Drone software installation precautions
The following precautions are recommended when downloading and installing these applications:
• Before downloading and installing the software, isolate or remove from the organization’s internal network any devices onto which the application will be downloaded or installed. This will prevent propagation of any malware embedded within the application or inadvertently downloaded from the site.
• Carefully and thoroughly review the terms and conditions and licensing agreements associated with the software. If the organization is large and/or subject to regulatory requirements or data privacy standards, it may be necessary to have the agreements reviewed by an attorney prior to application installation.
• Research the application vendor and verify that their download site is secure. Review any complaints posted by other users regarding the site, software, or vendor. If the software will be installed on a mobile device, check the device maker app store’s verification process and make sure that the software has been reviewed and meets the verification requirements.

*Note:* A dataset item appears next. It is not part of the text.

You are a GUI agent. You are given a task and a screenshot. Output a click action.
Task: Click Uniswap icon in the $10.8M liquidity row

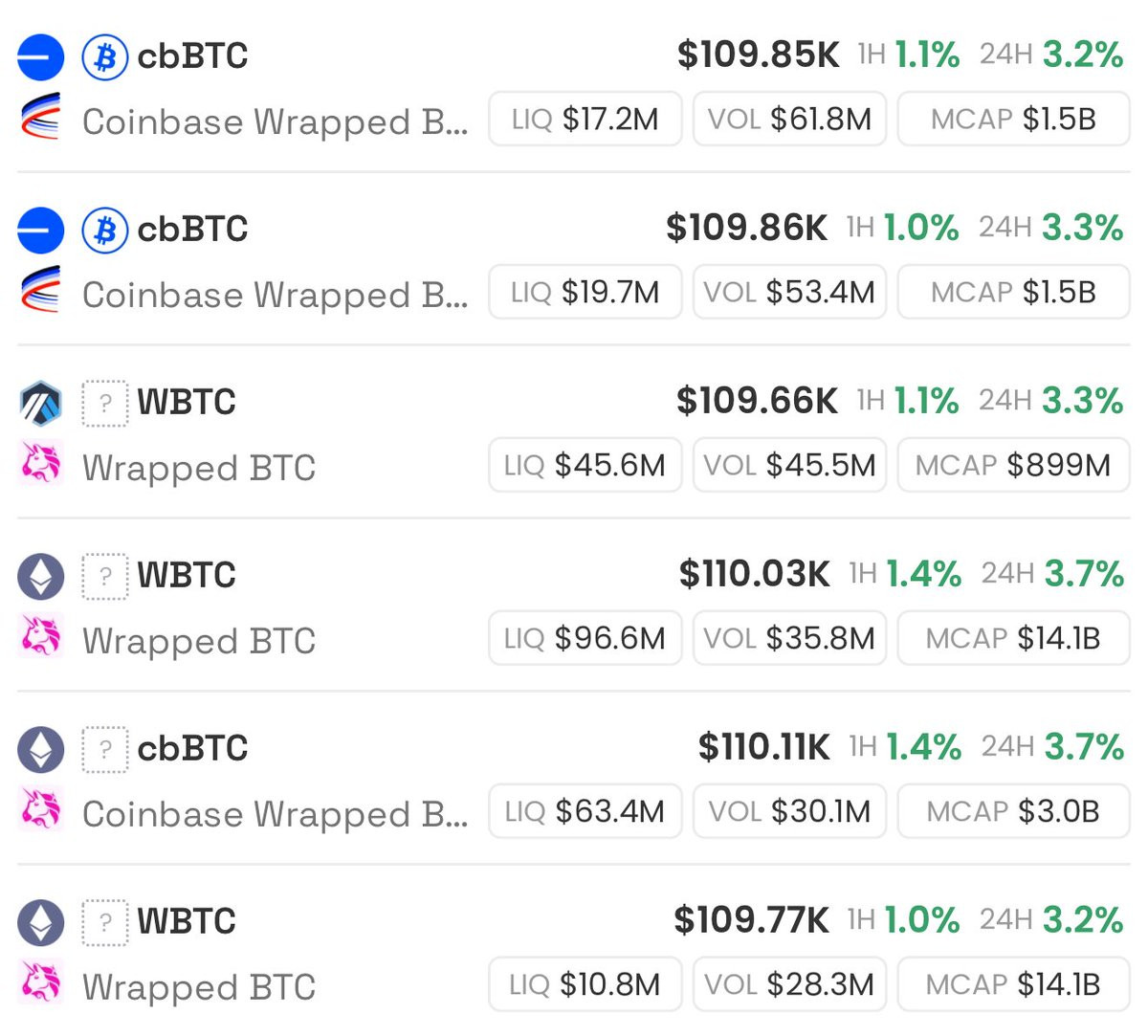point(40,982)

• After download and prior to installation, scan the downloads with an up-to-date antivirus/anti-malware application. After installation, scan the device onto which the application was installed. If the device has a firewall application, ensure that it is operational so that it can block any potentially malicious traffic resulting from installation of the application. • Choose the manual installation process when performing the installing. This will allow for review and deselection of unwanted bloatware that would have been installed by default.
Drones can be hijacked if communications between the authorized operator’s device and the drone are not properly secured. Simply searching the phrase “how to hijack a drone” will return results from numerous sites offering instructions, DIY device plans, and hardware devices specifically intended to facilitate the takeover of drone operations mid-flight.
Following are recommendations for securing communications between the controller and drone:
• Avoid purchasing inexpensive drones. Their manufacturers likely focus less on security, leaving them more vulnerable to attack than their higher-end counterparts.
• Ensure that your controller devices (laptops, tablets, and phones) are free of malware and viruses that may provide access to hijackers. Scan your devices regularly and keep your security applications updated with the latest virus definitions.
• Use a virtual private network (VPN) application to communicate with the drone. The VPN will protect your communications via a secure tunnel using encryption. The communications between your controller and drone cannot be deciphered by a hacker attempting to take control. VPN applications are available for laptops and desktops as well as Android and iOS phones and tablets.
• If possible, change the drone’s settings to prevent it from broadcasting its Wi-Fi SSID. If the SSID is broadcast, change it to something that does not indicate it is the SSID of a drone, does not include the drone’s make or model information, and does not provide the name of the organization operating the device.
• For an extra layer of security, use dedicated devices for drone controllers that are not running apps sharing data with external systems.
• Ensure that your drone’s software and that of the controllers are updated regularly to install operating systems updates and patch any vulnerabilities.
Secure transmission and storage of data collected
If confidentiality of the data collected during drone operations is important, consider encrypting it. Using the VPN previously recommended will protect the data in transit between the controller and drone, but, perhaps depending on the nature of the information, regulatory requirements, or organizational policies, it may be necessary to encrypt stored data as well.
Using dedicated devices that do not maintain external connections, as was also previously recommended, will help ensure confidentiality of the data because it is stored only on that device and the drone.
Once it has been confirmed that the data is securely stored on the controller device or elsewhere, deleting it from the drone’s storage is another step that can be taken to maximize security.
Periodically check bulletin boards, forums, and safety notices
Although it is growing, commercial drone usage is still in its infancy. Identifying and periodically reviewing credible sources of up-to-date information regarding operational issues encountered, security threats, regulatory changes, and safety-related incidents is recommended. These sites are easy to locate online. The drone manufacturer may also maintain a user forum or bulletin board to address user issues, post notices of pending updates and upgrades, and notify customers of emerging technologies or threats.
Drones are currently being utilized by organizations ranging from real estate firms to police agencies. More businesses are exploring the potential benefits of incorporating them into their operations. The technology is still evolving, as are the threats. Devices are openly offered online with the promise that they will enable their users to hijack drones in flight. There are DIY kits and instructions available to potential hijackers and hackers as well. This considered, implementation of drones as a component of an organization’s operations would not be complete without a comprehensive security policy that includes technical controls along with safe usage and maintenance procedures.